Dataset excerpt
+ + +
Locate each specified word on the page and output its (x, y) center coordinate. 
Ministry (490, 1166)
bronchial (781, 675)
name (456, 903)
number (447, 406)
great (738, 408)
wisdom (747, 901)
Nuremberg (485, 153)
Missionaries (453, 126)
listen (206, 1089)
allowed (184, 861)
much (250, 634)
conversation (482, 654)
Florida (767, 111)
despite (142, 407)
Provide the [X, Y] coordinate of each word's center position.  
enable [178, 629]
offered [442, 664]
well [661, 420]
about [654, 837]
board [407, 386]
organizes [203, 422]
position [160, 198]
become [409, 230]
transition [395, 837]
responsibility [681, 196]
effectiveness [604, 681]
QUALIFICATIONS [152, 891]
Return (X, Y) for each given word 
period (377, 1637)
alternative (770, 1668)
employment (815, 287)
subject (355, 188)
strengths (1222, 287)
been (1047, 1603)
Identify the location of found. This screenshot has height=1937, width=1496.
+ + +
Edit the lines above by changing every "center" to "midpoint". Reproduce them in full with nothing else altered.

Locate each specified word on the page and output its (x, y) midpoint coordinate. 
Ministry (490, 1166)
bronchial (781, 675)
name (456, 903)
number (447, 406)
great (738, 408)
wisdom (747, 901)
Nuremberg (485, 153)
Missionaries (453, 126)
listen (206, 1089)
allowed (184, 861)
much (250, 634)
conversation (482, 654)
Florida (767, 111)
despite (142, 407)
Provide the [X, Y] coordinate of each word's midpoint position.  
enable [178, 629]
offered [442, 664]
well [661, 420]
about [654, 837]
board [407, 386]
organizes [203, 422]
position [160, 198]
become [409, 230]
transition [395, 837]
responsibility [681, 196]
effectiveness [604, 681]
QUALIFICATIONS [152, 891]
Return (X, Y) for each given word 
period (377, 1637)
alternative (770, 1668)
employment (815, 287)
subject (355, 188)
strengths (1222, 287)
been (1047, 1603)
Identify the location of found. This screenshot has height=1937, width=1496.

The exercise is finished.